Обедня уже шла, когда громко, словно назло, скрипнули двери. Все головы обернулись к выходу.

— Маленько проспала, — ехидно усмехнулась Магда.

От дверей шла Матусиха. Она старалась ступать тихо, на цыпочках, но башмаки скрипели, как немазаная телега. Мгновение поколебалась. У нее было свое место на скамьях, да еще неподалеку от господских, где сидела помещица с дочкой.

Но было как-то неловко протискиваться туда теперь, когда ксендз уже переложил евангелие. Она отошла в сторону и остановилась позади скамей; прямо перед Магдой. Чуть впереди, чтобы не смешаться с батраками.

Вот она опустилась на колени. Завздыхала, раскрыла молитвенник, хотя было слишком темно, чтобы можно было разобрать хоть одну буковку. Ксендз всегда следил, чтобы берегли свечи. Потом, во время поздней обедни, горело большое паникадило. Оно колыхалось у свода, будто стеклянный паук. Горели и боковые лампадки и все свечи в большом алтаре. Но это позже, когда приходили помещица и крестьяне-хозяева. А сейчас здесь толпились работники из экономии да немного деревенских женщин.
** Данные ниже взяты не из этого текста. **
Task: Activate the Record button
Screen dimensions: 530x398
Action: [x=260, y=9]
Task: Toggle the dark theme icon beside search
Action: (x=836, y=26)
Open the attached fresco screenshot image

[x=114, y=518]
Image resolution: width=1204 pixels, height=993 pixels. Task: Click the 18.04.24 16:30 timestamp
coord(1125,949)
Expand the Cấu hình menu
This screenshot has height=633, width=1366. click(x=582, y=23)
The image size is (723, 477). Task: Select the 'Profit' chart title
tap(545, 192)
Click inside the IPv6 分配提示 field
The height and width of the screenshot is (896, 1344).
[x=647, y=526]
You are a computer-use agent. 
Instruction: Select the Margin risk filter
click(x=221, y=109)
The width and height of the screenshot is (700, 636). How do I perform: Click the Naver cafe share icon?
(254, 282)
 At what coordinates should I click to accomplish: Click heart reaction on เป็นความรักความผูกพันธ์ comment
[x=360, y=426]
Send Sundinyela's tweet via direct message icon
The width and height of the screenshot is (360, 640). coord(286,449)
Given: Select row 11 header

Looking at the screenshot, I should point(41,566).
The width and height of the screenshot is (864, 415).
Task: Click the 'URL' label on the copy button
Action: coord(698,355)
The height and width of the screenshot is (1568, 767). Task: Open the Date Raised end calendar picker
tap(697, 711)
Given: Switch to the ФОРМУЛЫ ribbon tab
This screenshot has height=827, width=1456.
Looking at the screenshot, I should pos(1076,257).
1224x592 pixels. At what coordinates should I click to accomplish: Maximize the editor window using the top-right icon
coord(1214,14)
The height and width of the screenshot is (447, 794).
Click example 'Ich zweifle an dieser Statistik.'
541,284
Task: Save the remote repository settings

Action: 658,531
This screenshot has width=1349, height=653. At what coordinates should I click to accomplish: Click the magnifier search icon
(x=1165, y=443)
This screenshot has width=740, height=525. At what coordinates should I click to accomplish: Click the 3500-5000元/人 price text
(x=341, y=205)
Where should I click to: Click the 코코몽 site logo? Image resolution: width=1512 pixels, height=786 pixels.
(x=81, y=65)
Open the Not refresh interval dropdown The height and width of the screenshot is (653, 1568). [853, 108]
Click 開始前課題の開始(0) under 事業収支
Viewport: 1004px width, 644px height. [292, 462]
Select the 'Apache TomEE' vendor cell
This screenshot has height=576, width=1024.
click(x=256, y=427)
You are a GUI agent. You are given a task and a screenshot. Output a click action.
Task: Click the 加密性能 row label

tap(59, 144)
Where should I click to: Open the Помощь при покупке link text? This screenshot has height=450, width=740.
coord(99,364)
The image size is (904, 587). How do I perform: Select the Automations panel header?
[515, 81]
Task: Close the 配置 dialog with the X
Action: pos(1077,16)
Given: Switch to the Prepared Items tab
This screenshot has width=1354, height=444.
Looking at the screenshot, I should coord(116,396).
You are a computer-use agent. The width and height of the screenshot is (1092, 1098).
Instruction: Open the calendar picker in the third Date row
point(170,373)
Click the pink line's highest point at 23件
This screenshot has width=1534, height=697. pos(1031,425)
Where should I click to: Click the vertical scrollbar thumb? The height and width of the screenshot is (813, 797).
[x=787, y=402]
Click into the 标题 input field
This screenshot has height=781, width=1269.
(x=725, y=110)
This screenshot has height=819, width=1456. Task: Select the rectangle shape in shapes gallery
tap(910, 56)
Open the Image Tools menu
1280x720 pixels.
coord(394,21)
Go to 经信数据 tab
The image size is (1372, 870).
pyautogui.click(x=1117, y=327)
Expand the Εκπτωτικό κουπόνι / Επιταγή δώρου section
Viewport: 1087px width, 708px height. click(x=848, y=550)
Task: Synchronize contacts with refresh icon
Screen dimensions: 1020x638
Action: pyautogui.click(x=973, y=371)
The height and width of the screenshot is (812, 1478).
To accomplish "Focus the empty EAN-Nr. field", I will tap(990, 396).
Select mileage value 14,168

Припадая к земле, когда возносилась дарохранительница, Магда заметила густую щеточку, которой была обшита юбка Матусихи. Господи боже мой! — Юбка была кашемировая, в полумраке она казалась черной. Но, наверно, она синяя. А из-под нее выглядывал краешек другой, темно-зеленой. Когда же Матусиха шевельнулась, зашуршали оборки надетых под низом накрахмаленных юбок.

Магда забыла о богослужении. Эти кашемировые юбки заслонили от нее весь мир. Да еще шаль! Она окутывала плечи и низко опускалась, мягкая, как мох, пышная, как новая перина. На фоне горящих в алтаре свечей видны были тонкие ворсинки рыжеватой каймы на пушистой материи.

«Какая шаль! — думалось Магде. — Сколько же это рублей надо дать за такую шаль?» Она стала с усилием припоминать шаль, которую видела на последней ярмарке. Но куда там, та шаль была куда тоньше.

Она украдкой протянула руку. Угол шали лежал возле нее на каменном полу. Богато вилась толстая бахрома. Магда придвинула руку, потом сама придвинулась немного на коленях, чтобы незаметно для других дотронуться до шали.